Community Rabbi Corner, Feb. 28, 2020

Rabbi Eliot Malomet
Highland Park Conservative Temple – Congregation Anshe Emeth
Highland Park, NJ
Parashat Terumah

TO BE A JEW IS TO BE A VESSEL FOR GOD’S NAME
 
The iconic verse of this week’s parasha is: “They shall make Me a mishkan/sanctuary, and I shall dwell among them.” (Exodus 25:8)
 
How many synagogue donor walls have been inscribed with that verse? How many dedication ceremonies have quoted it?
 
But what does it mean?
 
Rashi explains that when the Torah says, “They shall make Me a sanctuary,” it means, “Let them make a house of holiness for My name.” (Ve’asu lishmi beit kedushah). In other words, “Let them make a place where My name would reside.”
 
But what does that mean? How does a name “reside?”
 
A name is a reputation. A “good name” is a “good reputation.”
 
Your home is where your personal reputation “resides.” Your headquarters is where your company’s reputation “resides.” Your national institutions are where your country’s reputation “resides.” America’s reputation is in the US Capitol in Washington, Canada’s is in the Parliament Buildings in Ottawa, and the State of Israel’s reputation resides in the Knesset in Jerusalem.

> [DATA EXCERPTS]:
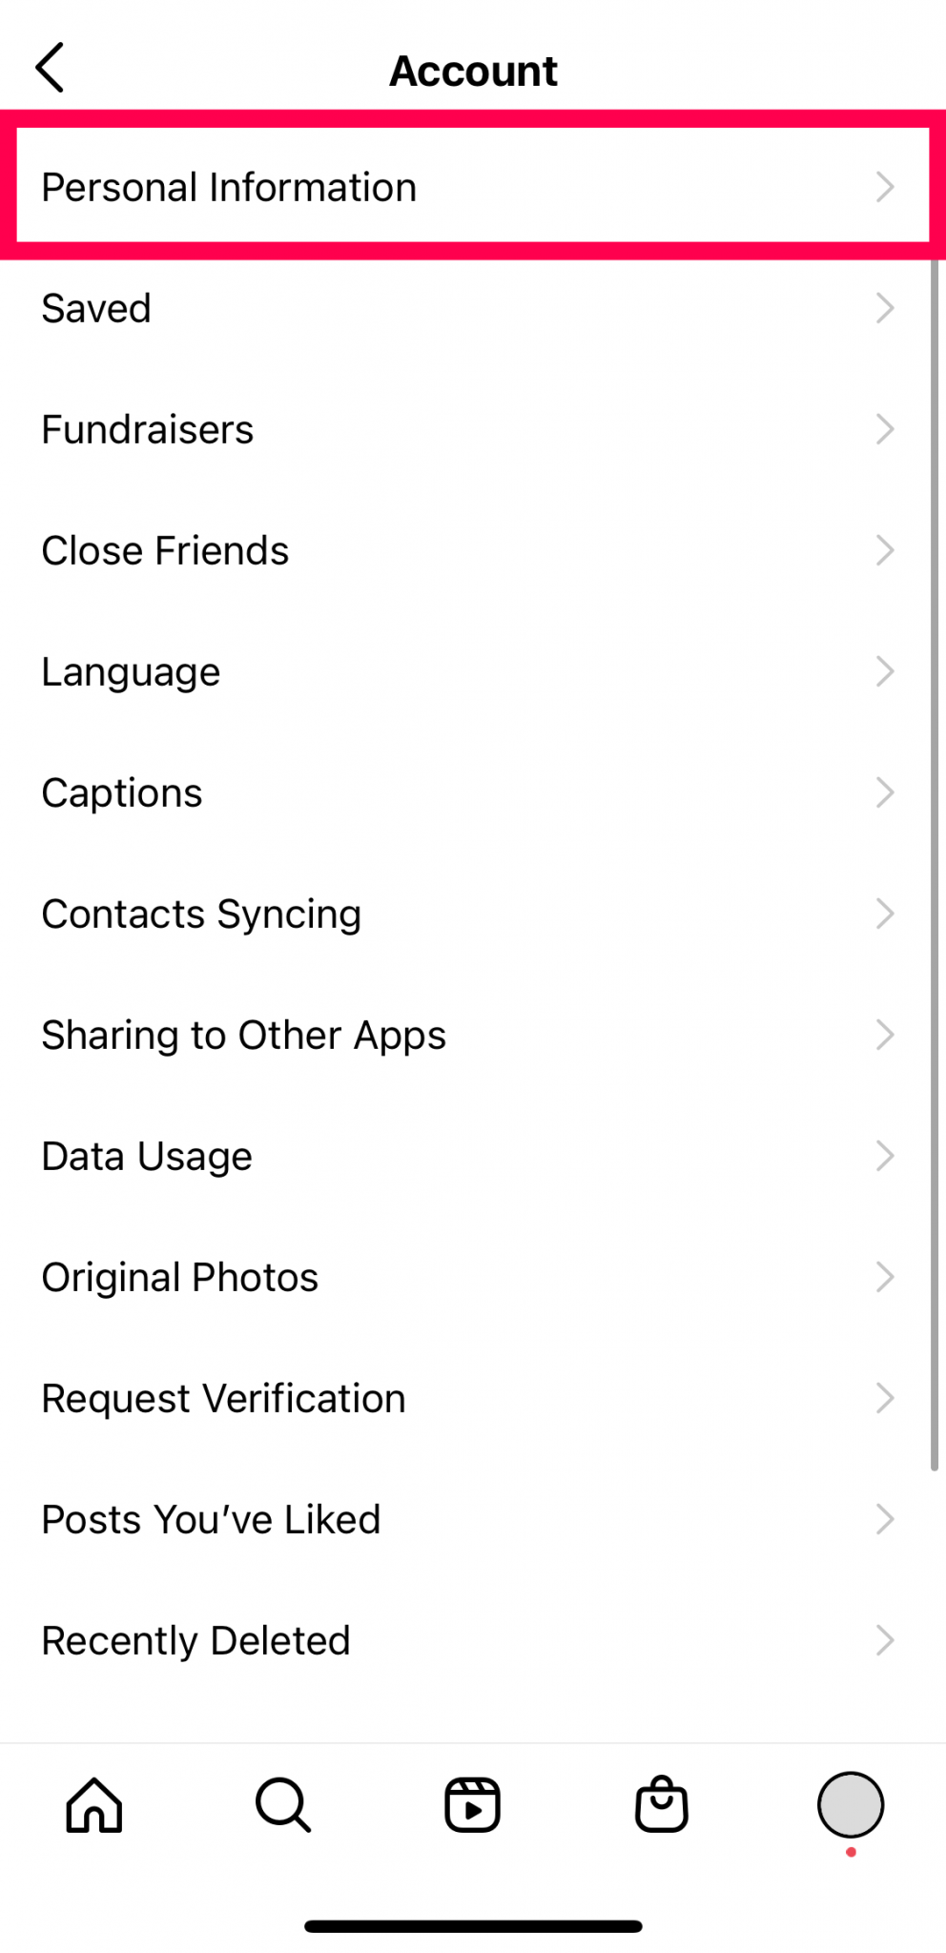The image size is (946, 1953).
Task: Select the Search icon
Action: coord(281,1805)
...
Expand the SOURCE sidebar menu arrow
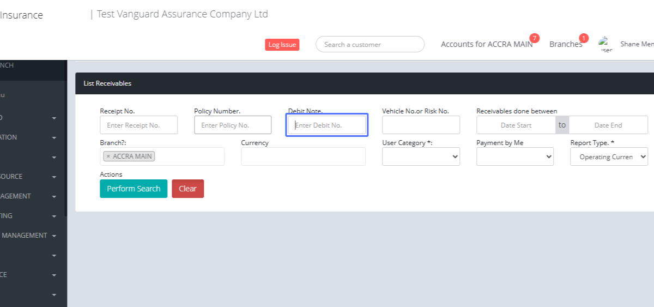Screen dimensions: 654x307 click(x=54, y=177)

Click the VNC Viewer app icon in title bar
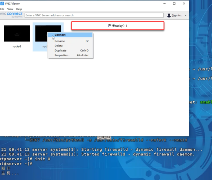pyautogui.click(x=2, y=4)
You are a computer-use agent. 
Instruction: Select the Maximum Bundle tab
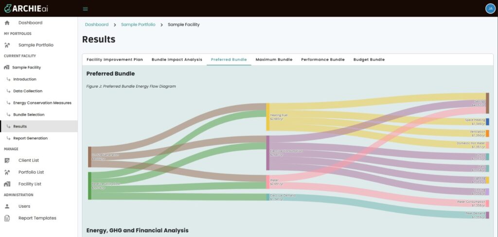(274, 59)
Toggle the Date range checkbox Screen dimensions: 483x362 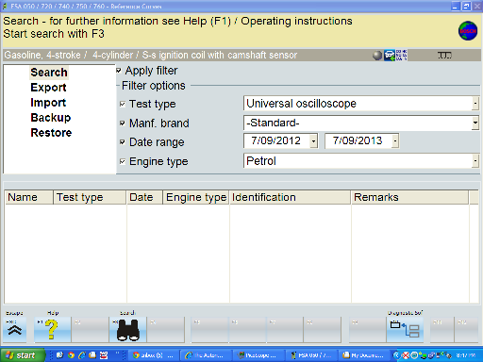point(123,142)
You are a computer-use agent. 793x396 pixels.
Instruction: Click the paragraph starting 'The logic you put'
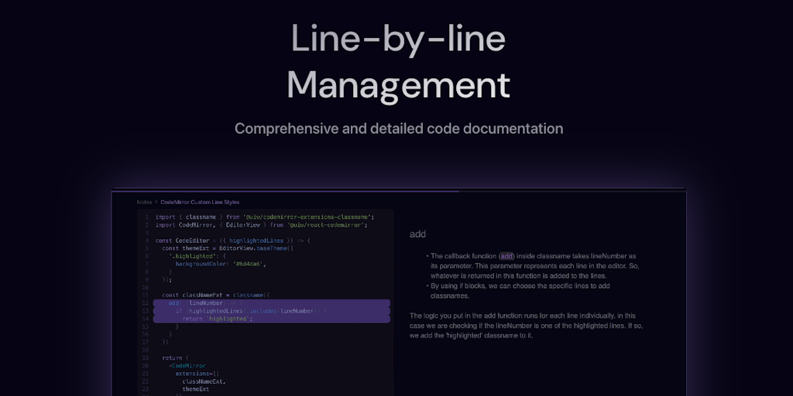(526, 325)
--
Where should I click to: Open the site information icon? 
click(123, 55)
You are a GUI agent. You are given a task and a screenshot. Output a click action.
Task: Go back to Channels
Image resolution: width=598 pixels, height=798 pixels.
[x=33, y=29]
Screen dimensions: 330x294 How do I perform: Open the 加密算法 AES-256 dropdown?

> [TO BE DONE]:
1. Check each statement against the Parashat Terumah column above the lines. Answer yes or no for each, and quote the words of the column that decide it.
(a) The column gives Rashi's reading of the verse as "Let them make a house of holiness for My name."
(b) The column says Canada's reputation resides in the Knesset.
(c) The column treats a name as the same thing as a reputation.
2. Write the next part of the Parashat Terumah column that appears before the lines, picking up right after its last paragraph.

> [RESULTS OF THE TASKS]:
1.
(a) Yes: "Let them make a house of holiness for My name."
(b) No: "Canada’s is in the Parliament Buildings in Ottawa"
(c) Yes: "A name is a reputation."

2.
 
When Israel lived in the desert, God’s reputation resided in the mishkan/sanctuary; later on, it emanated from the Temple in Jerusalem.
 
But when the Temple was destroyed, how would God’s reputation emanate to the world? Judaism developed an inspiring answer to that urgent question: God’s name would now reside in the Jewish people. Wherever we wandered, wherever we settled we would devote ourselves to bringing God’s name/reputation into the world.
 
What does it mean to be a Jew?
 
To be a Jew is to be a vessel for God’s name: to make God’s reputation beautiful and holy in the world.
 
By creating vibrant sanctuaries for Jewish life, by studying God’s Torah, by doing God’s mitzvot, by making Shabbat, by taking care of each other, we make God’s reputation beautiful and holy in the world.
 
Shabbat Shalom.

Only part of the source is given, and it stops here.